また、記事にある「河野氏によると、16年の1日あたりの外国為替取引額は約6.5兆ドル。0.01%の税をかければ1日で6.5億ドルの税収が見込めると主張する」というのは、河野議員のブログ「ごまめの歯ぎしり」に記載されています。
安定財源狙う、経済界の反発根強く
河野太郎外相が発展途上国の貧困対策などに充てる「国際連帯税」の導入を提起している。議論を喚起して国内外の関心を高め、政府開発援助(ODA)に代わる新たな途上国支援の財源として検討を進めたい考えだ。国際連帯税の導入はかねて政府内でも構想があったものの、経済界などの反発が強く、長年議論が停滞している。
ODAの代替策
外務省は8月下旬に2019年度の税制改正要望を提出し、国際連帯税の新設を提案する方針だ。10年度以降は9年連続で検討を盛り込み、実現を求めてきた。
河野氏は7月、都内で開いた国際連帯税に関するシンポジウムで「国の予算に依存せず、必要な資金のギャップを埋めるやり方として国際連帯税は有力な方法の一つだ」と語った。「先進国は『援助疲れ』している」とも述べ、縮小傾向にあるODAの代替策が必要だと指摘した。
国際連帯税とは、国境を超えた経済取引に課税し、発展途上国の貧困や感染症対策の財源に充てる仕組み。00年に国連が採択したミレニアム開発目標(MDGs)を契機に誕生したアイデアだ。飛行機の利用や金融資産の取引、二酸化炭素(CO2)の排出に課税する案などがある。ODAと違い先進国の財政状況に左右される心配がなく、寄付よりも安定した税収が見込めるのが利点だ。
すでに一部の国で実績がある。
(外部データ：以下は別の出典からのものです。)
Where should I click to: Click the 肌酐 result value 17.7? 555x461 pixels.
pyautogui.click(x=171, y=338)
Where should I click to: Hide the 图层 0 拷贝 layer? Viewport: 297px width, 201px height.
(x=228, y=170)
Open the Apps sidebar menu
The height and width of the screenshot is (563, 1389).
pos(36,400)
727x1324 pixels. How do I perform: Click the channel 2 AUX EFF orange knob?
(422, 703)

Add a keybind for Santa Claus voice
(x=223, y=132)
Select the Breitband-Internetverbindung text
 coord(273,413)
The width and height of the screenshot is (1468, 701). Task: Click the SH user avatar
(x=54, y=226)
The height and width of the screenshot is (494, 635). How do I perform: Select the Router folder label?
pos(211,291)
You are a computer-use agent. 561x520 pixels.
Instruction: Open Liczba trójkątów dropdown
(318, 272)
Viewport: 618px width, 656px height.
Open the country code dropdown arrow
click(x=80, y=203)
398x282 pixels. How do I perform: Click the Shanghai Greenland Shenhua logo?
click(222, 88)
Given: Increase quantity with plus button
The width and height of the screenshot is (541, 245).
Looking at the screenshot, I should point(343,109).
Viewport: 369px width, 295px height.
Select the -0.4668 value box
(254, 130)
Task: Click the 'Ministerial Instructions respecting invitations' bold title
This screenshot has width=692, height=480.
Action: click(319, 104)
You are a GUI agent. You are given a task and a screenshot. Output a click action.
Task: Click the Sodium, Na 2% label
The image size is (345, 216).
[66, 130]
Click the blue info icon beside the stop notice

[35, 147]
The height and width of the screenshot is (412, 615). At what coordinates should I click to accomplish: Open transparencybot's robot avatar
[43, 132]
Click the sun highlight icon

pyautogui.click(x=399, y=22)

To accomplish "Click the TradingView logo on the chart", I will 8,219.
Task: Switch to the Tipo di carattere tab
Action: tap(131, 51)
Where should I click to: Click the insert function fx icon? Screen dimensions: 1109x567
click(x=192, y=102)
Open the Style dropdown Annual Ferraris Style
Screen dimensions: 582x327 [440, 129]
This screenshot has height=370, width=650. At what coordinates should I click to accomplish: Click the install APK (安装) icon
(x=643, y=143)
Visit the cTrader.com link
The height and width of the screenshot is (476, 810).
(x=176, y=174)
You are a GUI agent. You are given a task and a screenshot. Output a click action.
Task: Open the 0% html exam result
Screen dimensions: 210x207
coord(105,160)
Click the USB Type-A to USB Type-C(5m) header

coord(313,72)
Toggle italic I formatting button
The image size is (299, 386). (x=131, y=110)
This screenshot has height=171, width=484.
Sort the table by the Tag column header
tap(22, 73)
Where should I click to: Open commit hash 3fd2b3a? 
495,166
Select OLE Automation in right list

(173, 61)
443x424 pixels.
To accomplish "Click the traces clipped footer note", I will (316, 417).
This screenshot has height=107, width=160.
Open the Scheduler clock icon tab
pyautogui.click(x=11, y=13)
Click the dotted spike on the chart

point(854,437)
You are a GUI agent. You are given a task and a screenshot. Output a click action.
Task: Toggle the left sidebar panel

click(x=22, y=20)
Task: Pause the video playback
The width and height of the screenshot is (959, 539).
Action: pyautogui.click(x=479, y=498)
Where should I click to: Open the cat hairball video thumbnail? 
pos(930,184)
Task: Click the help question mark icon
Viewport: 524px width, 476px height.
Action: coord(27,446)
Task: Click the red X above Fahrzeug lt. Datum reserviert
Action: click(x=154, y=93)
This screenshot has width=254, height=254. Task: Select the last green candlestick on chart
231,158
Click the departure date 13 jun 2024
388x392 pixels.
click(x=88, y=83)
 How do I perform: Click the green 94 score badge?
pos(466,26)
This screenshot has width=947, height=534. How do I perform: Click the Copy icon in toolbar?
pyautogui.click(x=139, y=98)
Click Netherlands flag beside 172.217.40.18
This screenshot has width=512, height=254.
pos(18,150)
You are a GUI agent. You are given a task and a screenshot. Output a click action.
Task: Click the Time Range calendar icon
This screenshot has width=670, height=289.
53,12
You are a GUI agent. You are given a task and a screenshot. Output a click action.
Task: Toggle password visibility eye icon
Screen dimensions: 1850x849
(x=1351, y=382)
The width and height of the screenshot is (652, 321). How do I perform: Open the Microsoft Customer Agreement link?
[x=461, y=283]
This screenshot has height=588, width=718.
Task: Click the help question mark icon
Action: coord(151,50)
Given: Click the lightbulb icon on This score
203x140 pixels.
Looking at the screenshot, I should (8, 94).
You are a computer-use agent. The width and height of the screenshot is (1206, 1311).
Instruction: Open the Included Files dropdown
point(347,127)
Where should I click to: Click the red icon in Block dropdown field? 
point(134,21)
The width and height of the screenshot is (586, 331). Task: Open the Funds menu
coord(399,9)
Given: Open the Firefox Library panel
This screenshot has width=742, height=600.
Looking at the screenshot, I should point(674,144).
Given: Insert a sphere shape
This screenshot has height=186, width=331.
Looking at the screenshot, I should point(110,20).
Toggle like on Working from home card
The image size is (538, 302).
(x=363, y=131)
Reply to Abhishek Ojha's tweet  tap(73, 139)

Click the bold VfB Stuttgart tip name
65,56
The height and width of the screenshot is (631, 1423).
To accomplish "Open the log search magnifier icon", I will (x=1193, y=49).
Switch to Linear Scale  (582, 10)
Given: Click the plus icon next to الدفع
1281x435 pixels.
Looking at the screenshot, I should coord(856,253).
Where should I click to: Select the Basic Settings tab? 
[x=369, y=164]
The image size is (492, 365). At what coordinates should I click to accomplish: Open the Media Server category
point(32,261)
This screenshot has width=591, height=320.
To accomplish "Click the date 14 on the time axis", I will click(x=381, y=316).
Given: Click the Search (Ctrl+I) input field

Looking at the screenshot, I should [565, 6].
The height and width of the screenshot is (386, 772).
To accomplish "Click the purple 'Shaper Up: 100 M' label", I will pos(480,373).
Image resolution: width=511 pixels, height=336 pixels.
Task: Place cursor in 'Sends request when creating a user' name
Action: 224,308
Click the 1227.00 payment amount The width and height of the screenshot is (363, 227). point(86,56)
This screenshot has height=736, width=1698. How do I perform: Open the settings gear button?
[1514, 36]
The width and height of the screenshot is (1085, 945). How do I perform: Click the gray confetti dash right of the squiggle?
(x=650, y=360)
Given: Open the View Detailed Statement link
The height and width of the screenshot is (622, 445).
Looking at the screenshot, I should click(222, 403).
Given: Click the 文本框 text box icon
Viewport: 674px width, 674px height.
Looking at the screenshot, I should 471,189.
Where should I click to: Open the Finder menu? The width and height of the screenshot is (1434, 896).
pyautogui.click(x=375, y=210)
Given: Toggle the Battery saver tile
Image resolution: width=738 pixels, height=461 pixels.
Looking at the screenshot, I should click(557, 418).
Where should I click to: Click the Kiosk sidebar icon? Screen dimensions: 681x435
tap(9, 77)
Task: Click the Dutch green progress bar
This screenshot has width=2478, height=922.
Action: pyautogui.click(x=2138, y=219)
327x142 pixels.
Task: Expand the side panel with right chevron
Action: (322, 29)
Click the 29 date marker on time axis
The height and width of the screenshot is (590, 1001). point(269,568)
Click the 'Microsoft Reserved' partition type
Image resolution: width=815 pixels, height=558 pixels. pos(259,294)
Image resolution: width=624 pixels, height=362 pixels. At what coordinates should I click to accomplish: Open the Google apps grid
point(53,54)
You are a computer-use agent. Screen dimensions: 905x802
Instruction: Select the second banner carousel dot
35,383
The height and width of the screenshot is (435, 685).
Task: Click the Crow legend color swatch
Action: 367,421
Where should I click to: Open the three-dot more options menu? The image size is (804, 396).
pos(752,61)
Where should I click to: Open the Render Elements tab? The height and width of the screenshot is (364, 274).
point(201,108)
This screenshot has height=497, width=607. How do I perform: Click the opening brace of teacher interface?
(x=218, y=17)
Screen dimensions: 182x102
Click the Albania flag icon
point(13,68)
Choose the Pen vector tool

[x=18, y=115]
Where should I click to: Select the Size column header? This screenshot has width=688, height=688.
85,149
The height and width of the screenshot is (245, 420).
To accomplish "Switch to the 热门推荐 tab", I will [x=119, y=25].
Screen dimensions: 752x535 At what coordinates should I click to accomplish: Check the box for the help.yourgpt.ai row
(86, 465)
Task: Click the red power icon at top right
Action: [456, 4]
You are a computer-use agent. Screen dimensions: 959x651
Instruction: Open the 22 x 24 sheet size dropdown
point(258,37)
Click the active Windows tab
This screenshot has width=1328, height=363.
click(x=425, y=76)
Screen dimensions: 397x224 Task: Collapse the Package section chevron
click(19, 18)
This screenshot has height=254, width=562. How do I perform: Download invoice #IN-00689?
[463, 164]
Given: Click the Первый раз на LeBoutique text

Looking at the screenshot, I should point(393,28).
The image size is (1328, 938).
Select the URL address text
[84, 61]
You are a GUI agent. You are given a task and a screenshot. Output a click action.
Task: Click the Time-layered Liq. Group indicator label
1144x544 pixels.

フランスや韓国など14カ国は航空券連帯税を導入している。フランスでは国際線の利用客に、ファーストクラスとビジネスクラスで40ユーロ(約5050円)、エコノミークラスで4ユーロを一律上乗せで徴収する。フランスからの出国便に乗る日本人も対象だ。税収はエイズやマラリアといった感染症向け医薬品の支援などに充てる。
国際連帯税の定義はなく、規定する国際条約もない。現在は導入国がそれぞれ自由に税率や使途を設定して運用する。
河野氏が提唱するのは個別の国ではなく国際社会が全体で合意し、課税する仕組みだ。例えば外国為替取引に税をかけ、税収を国際機関が管理する案だ。河野氏によると、16年の1日あたりの外国為替取引額は約6.5兆ドル。0.01%の税をかければ1日で6.5億ドルの税収が見込めると主張する。
G20で呼びかけ
河野氏は5月の20カ国・地域(G20)外相会合で国際連帯税の検討を呼びかけた。来年に日本で開くG20関連会合でも議題とし、国際的な関心を高める狙いがある。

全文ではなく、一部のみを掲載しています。